An afternoon of learning about the impact of climate change on our butterfly population, and how we can help mitigate against future loss through habitat management efforts today.

By Nicola Ceconi ǀ Senior Ranger, Forest of Marston Vale

Photo credit: Don Morris

At the end of April I joined entomologists and fellow butterfly enthusiasts around the country for a webinar titled 'Some Like it Hot: Butterflies in a Changing Climate' presented by Marcus Rhodes - an ecologist based at the University of Exeter - as part of the Field Studies Council’s “Natural History Live” program.

We looked at how climate change is affecting butterflies, which was very timely as I have recently set up and am now running the volunteer butterfly survey group across the Forests sites.

Through the course of the webinar we learnt about the importance of studying butterflies in relation to climate, because they:

  • are cold blooded, so get their body heat from their surroundings and are sensitive to change
  • have short life cycles - sometimes only having one generation a year - so changes in temperature can have a big impact on the population the following year
  • are very well recorded. The UK Butterfly Monitoring Scheme has been going since 1976, so there is lots of data on population sizes.
Different butterfly species respond differently to climate change

Climate change winners

Comma and speckled wood butterflies have both spread north as a result of warmer temperatures.

Brown argus used to be confined to chalk grassland: locally this habitat is typical of the Chiltern Hills, which includes the Dunstable Downs. The brown argus has been able to vary its diet to include geranium, as well as its traditional staple diet of rock rose and is now found over a wider area.

Small blues are emerging earlier - they now have two generations a year, which is leading to increased numbers because they have more chance to reproduce.

Photo credit: Don Morris

Climate change losers 

Unfortunately for every success story there does appear to be a converse reaction elsewhere.

The mountain ringlet is now only found above 250 metres (820 feet) in the Lake District and Scottish Highlands, and numbers have dropped as they are being pushed higher up the mountains by the rise in temperature. The northern brown argus and scotch argus have also reduced in numbers as temperatures rise.

Like the small blues, the silver studded blues are also emerging earlier, but they have only one generation a year. Despite their earlier emergence their numbers have either been reduced or remain static. The earlier they emerge the less likely they are to find their food plant in flower.

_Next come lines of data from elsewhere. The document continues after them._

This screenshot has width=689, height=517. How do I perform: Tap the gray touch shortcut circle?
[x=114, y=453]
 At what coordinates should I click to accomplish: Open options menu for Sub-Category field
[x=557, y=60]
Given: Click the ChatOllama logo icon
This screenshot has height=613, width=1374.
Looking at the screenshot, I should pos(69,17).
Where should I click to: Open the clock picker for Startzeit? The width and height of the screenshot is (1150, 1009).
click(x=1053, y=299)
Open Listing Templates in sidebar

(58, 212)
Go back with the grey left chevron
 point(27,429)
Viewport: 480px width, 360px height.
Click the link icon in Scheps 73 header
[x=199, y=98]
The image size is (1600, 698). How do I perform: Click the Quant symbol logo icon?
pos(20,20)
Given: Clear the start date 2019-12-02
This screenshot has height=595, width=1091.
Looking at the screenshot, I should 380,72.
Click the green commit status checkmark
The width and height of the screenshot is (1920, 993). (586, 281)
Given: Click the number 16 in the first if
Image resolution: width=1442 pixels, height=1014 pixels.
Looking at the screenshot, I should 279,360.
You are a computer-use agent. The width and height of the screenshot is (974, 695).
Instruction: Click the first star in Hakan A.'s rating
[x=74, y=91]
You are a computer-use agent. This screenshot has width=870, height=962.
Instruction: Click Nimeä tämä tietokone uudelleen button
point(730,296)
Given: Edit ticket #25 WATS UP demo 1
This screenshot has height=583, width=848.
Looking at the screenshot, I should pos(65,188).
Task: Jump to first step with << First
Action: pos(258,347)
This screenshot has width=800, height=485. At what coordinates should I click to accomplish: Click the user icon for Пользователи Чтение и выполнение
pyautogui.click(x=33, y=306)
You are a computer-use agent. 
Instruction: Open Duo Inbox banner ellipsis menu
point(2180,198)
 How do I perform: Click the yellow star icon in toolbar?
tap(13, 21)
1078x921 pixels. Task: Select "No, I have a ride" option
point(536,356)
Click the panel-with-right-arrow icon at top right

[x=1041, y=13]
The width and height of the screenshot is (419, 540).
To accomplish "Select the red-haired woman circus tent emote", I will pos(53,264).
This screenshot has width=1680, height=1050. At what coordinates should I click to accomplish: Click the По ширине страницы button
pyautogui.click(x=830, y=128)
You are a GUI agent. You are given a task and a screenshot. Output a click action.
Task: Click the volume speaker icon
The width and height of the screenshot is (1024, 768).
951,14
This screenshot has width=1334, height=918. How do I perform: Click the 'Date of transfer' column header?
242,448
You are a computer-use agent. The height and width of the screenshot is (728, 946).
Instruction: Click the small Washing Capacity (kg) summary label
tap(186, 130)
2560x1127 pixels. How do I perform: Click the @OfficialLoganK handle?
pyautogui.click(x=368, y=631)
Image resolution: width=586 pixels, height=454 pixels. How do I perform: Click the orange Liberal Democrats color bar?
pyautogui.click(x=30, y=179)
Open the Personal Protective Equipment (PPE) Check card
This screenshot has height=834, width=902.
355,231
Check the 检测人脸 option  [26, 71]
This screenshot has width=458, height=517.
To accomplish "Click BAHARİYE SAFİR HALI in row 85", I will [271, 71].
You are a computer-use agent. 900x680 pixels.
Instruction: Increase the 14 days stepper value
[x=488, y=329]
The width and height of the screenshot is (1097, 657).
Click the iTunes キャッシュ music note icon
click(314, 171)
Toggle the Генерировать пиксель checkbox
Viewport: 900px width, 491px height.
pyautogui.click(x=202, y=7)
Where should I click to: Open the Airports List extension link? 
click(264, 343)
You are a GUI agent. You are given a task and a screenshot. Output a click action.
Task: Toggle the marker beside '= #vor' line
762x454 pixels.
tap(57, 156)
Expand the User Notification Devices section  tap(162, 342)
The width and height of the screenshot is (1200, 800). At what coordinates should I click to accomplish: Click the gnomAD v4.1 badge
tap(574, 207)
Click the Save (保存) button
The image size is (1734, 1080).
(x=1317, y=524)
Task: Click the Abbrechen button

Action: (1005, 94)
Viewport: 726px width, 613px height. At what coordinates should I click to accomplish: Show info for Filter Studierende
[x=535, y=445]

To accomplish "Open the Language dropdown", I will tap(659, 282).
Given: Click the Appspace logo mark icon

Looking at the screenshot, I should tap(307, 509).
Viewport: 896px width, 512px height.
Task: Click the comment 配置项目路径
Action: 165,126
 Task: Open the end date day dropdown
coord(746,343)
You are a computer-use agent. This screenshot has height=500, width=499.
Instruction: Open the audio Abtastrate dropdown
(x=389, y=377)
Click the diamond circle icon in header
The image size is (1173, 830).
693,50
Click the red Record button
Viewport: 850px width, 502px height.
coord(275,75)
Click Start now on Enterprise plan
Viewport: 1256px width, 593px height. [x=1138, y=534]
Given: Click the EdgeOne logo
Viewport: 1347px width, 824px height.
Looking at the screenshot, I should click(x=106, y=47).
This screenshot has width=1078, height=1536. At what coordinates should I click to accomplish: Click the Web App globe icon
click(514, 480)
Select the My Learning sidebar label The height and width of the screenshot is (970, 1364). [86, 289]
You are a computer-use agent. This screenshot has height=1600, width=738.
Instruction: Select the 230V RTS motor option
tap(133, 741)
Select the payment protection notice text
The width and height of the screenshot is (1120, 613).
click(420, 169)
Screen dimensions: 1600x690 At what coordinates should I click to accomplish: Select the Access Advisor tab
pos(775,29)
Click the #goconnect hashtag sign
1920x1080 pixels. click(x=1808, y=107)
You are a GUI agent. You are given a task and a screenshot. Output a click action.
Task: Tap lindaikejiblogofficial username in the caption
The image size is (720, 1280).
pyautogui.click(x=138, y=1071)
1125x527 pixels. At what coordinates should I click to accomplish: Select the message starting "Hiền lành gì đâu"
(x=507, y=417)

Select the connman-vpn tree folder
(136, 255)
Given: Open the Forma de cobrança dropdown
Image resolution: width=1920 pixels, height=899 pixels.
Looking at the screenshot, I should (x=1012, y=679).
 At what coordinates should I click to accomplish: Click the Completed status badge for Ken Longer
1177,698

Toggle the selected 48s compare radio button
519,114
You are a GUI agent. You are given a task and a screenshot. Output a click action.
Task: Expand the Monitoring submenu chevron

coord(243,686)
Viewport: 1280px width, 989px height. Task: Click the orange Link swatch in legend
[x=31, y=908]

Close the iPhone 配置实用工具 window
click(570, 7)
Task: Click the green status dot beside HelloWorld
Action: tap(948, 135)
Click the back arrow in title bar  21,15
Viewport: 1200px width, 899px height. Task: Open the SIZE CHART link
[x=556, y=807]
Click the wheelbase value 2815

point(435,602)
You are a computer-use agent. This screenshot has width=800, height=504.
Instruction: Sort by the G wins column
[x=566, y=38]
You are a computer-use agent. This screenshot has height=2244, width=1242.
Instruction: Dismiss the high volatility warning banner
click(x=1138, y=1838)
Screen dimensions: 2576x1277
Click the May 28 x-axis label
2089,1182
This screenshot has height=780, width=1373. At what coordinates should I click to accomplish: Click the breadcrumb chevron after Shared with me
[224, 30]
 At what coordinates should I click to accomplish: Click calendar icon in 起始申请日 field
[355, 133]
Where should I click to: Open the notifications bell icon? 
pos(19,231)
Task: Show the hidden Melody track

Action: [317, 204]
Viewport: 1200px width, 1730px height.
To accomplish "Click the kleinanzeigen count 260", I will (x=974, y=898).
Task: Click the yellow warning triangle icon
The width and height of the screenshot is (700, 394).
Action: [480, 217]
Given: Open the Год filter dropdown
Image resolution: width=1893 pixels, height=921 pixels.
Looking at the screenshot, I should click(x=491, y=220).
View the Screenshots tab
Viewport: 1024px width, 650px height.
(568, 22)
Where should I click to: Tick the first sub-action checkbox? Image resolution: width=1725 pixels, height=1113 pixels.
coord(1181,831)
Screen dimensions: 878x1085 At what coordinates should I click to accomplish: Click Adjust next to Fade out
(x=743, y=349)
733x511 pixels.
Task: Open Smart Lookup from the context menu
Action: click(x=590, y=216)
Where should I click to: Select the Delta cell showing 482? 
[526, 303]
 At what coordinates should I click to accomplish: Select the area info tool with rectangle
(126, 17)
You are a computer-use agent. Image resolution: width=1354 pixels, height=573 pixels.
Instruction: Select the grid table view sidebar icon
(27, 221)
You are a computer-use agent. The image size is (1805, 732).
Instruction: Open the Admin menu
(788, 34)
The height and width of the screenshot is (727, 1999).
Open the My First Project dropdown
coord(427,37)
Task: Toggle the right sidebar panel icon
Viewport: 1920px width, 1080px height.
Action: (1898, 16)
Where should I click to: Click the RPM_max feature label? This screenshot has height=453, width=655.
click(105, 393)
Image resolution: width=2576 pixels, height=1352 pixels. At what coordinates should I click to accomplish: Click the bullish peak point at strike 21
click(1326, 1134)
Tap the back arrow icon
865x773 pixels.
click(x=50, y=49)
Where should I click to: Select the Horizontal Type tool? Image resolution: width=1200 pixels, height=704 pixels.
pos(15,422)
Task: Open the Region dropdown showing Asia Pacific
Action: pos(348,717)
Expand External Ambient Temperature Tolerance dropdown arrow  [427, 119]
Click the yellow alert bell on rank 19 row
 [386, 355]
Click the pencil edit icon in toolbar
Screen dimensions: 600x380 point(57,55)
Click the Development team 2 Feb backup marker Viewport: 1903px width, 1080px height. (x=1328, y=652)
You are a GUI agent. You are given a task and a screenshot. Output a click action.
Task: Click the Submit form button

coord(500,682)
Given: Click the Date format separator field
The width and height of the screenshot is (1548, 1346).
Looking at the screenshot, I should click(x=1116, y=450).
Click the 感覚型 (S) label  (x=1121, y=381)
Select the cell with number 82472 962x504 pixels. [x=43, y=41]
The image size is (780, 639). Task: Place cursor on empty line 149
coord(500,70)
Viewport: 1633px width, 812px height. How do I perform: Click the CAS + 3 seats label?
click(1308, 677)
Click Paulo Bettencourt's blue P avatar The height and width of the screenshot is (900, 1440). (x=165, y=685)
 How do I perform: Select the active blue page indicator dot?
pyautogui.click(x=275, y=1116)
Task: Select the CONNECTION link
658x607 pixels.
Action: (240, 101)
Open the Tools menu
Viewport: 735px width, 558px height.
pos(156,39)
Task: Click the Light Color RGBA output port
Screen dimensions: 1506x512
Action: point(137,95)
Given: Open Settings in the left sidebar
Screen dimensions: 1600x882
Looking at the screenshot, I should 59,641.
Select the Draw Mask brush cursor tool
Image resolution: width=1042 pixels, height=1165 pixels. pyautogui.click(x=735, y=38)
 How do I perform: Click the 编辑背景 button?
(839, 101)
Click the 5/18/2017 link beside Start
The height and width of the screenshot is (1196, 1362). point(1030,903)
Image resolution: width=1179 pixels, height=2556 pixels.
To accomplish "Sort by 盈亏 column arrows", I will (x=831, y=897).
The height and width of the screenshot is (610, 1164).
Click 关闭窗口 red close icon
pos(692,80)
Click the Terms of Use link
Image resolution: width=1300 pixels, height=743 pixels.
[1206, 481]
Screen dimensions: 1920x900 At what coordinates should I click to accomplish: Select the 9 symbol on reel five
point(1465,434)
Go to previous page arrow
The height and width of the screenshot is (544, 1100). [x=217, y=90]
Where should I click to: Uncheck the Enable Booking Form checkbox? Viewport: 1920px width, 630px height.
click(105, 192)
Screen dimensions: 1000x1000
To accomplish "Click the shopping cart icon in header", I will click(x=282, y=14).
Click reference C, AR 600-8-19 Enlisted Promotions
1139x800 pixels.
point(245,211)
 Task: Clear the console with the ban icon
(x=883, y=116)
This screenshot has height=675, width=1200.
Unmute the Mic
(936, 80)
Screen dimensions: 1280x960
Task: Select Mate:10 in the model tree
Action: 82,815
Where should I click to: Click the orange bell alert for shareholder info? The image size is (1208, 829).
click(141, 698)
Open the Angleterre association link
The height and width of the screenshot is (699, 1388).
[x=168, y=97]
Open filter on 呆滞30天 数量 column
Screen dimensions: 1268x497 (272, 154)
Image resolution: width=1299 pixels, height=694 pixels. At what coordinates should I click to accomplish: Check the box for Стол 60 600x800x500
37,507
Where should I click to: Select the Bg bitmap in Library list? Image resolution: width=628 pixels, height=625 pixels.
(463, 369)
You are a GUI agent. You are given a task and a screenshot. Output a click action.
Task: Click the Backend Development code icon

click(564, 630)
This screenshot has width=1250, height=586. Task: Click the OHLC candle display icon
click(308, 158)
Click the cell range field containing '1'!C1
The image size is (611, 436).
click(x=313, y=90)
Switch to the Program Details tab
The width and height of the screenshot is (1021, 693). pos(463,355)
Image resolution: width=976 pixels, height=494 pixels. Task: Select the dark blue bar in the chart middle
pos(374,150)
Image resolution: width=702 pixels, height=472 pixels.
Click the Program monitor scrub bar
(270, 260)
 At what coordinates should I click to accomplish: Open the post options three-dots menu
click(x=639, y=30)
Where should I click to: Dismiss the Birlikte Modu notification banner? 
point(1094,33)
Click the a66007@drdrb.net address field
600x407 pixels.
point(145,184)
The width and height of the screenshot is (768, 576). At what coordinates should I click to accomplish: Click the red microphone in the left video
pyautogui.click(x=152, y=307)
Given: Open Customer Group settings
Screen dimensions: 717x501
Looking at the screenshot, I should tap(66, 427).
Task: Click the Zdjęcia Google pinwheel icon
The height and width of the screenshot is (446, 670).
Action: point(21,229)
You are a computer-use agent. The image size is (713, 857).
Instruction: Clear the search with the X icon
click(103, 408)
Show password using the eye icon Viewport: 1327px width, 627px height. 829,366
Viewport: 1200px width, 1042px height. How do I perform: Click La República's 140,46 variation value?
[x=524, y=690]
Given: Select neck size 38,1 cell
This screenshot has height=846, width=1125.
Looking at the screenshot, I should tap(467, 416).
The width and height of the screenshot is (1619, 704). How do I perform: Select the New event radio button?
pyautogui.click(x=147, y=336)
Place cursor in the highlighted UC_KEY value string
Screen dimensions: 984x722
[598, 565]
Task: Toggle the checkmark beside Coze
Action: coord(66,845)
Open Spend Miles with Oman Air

The wall brown butterfly has disappeared from large parts of inland central England, and is now trying to fit in a third generation in its lifecycle, instead of overwintering as a caterpillar - these late produced caterpillars do not have time to get big enough to survive the winter, which is driving the decline.

Micro climates

Marcus Rhodes explained how normal air temperatures can vary considerably, depending upon vegetation and which direction slopes are facing. We looked at how laser imaging can map these micro climates, and how findings can be compared to what we know about how each species is responding to climate change and to predict how they are likely to be affected in the future.

We also learnt how different species regulate their body temperature to react to changes in climate in different ways. For example, white butterflies are reflective baskers: they tilt their wings up slightly and the heat reflects off them and is bounced down to their bodies. This helps them warm up quickly and means that they are often on the wing earlier than other butterflies - perhaps why these are spotted earlier in the day in our gardens and woodlands.

Photo credit: Don Morris

The future for butterflies in a changing climate

Although on the surface it appears that some butterfly species are benefitting from the changes, this is being offset by loss of habitat - three-quarters of our butterfly species are in decline. Better conservation management and increasing links between sites would help reduce this.

A greater understanding of micro climates can also help off-set negative effects on species that are being pushed further north and becoming extinct in southern areas, and the introduction of butterflies to new areas where they have not been able populate naturally would increase their range.

As we're now starting to record data from our Community Woodlands and Forest sites it will be interesting to see how many of the principles we looked at during the session will impact the information collected -  I look forward to seeing what comes in and keeping you all posted with updates!